The haunting sounds of traditional Mongolian music come to campus in a month-long celebration hosted by the Department of Music in the College of Arts & Sciences and The Endless Steppe Project. Two more concerts of Mongolian music are coming up, highlighting the musical legacy of composer Byambasurengiin Sharav, Oct. 20 and 22 at Barnes Hall.
“Sharav is a household name in Mongolia, but his works are seldom heard outside Mongolia’s borders. My goal in studying and performing Mongolian music has been to highlight the diverse, rich context and history of this country, people, and music,” said Joe Lerangis, assistant professor of music and Priscilla E. Browning Director of Choral Music (A&S).
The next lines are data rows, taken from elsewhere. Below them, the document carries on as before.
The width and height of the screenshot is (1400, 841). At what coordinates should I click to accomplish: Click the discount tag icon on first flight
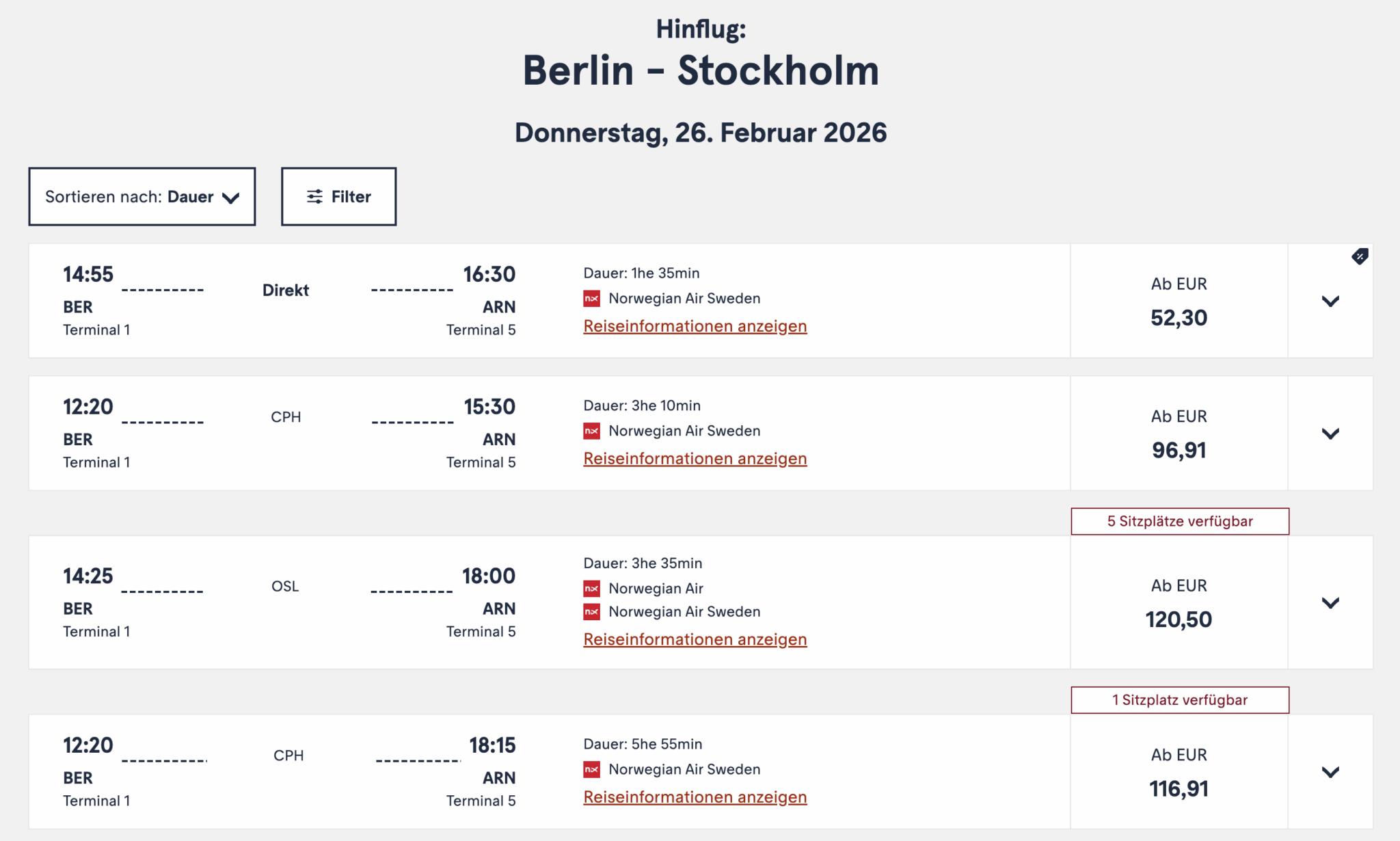coord(1360,256)
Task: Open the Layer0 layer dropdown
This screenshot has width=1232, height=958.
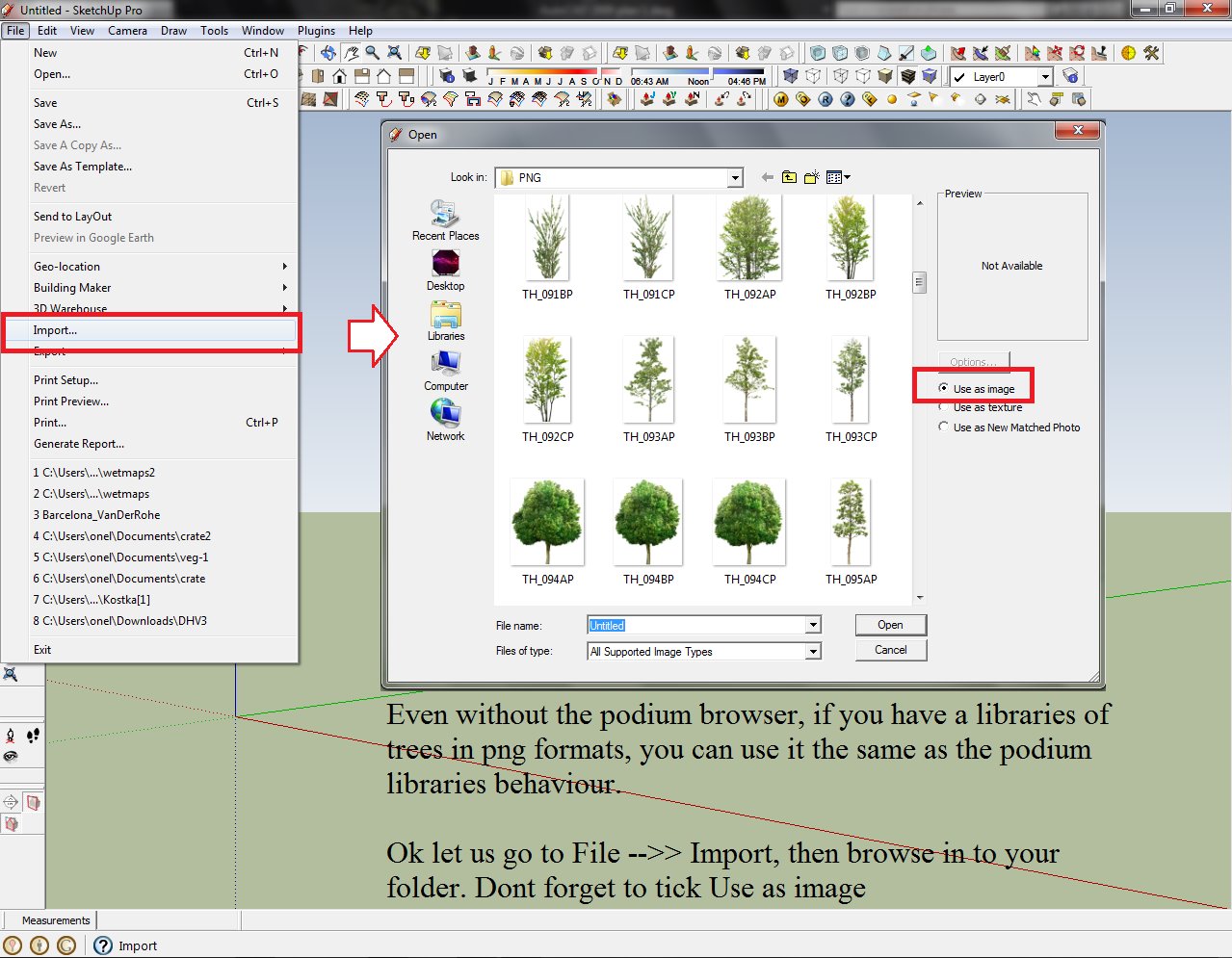Action: [x=1045, y=77]
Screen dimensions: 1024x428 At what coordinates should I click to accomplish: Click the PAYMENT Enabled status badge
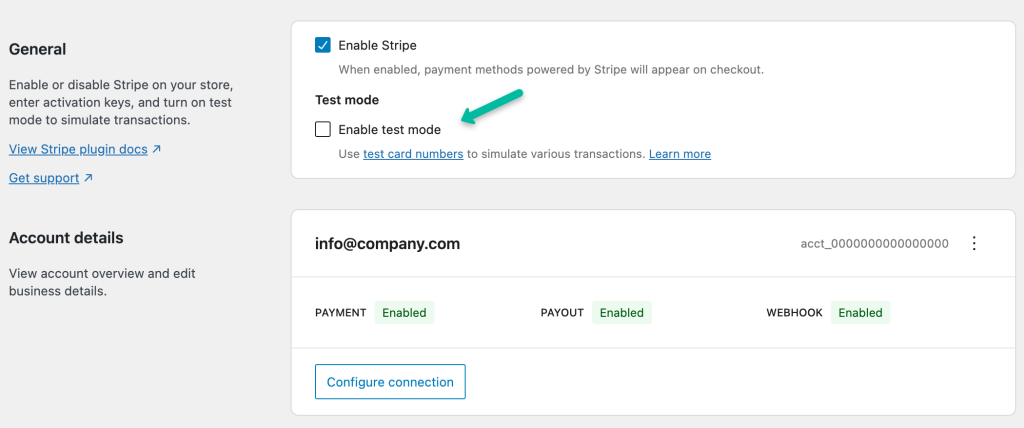[x=404, y=312]
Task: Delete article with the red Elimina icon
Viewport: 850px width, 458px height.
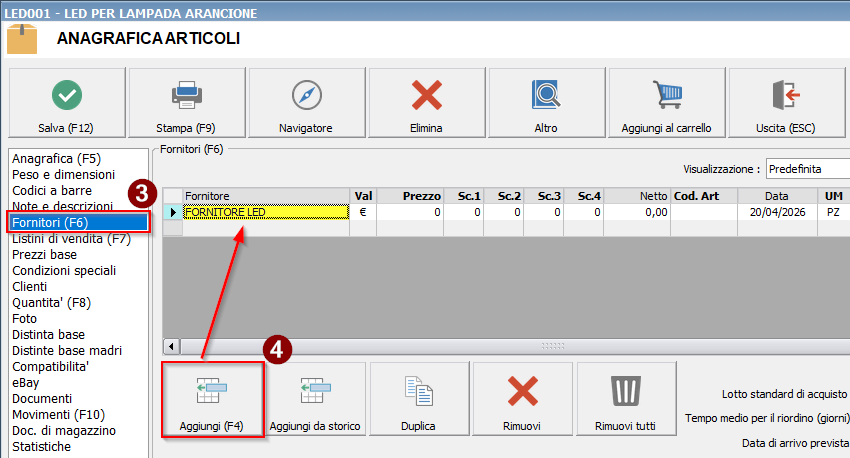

The first concert on Fri., Oct. 20 at 7:30 pm features piano soloist Dr. Shuree Enkhbold and will trace the evolution in Sharav's music for piano, following his life from an upbringing in a nomadic herding family in Mongolia's eastern Khentii Province, to his experience studying in Sverdlovsk at the State Conservatory of the Urals, to his critical hand in shaping Mongolian music in the post-socialist era.
The second performance on Sun., Oct. 22 at 3:00 pm explores the sounds of the Mongolian steppe. A country of just over 3 million people with a vast expanse of land, Mongolia has produced a kaleidoscope of music over the past century. Sharav's soundscape has shaped a generation of Mongolian composers, and is linked inextricably to Mongolia's natural landscape, its mountains and rivers, and the nomadic pastoral lifestyle, said Lerangis.
The afternoon will feature Sharav's works for large ensemble and soloists, including Sharav’s monumental Concerto for Horse-Head Fiddle, composed in 1991 amid the collapse of the Socialist regime in Mongolia.
Both concerts feature guests Urtnasan Gantulga on Horse-Head Fiddle and long-song vocalist Ganchimeg Badamsuren and are led by Lerangis.
The month-long celebration began with a performance Oct. 1 by world-renowned throat singer and multi-instrumentalist Tamir Hargana. A native of Hulunbuir, Inner Mongolia, he performed songs from Mongolia, Inner Mongolia, and Tuva, highlighting diasporic crossover of Mongolian singing, sounding, and playing styles. His band, Tuvergen, aims to create a "modern nomadic music," blending Mongolian sounds with American folk idioms, according to Lerangis.
The concerts are sponsored by the Society for the Humanities and are part of the Endless Steppe Project, an initiative founded by Lerangis and Enkhbold to foster musical exchange between Mongolia and the United States.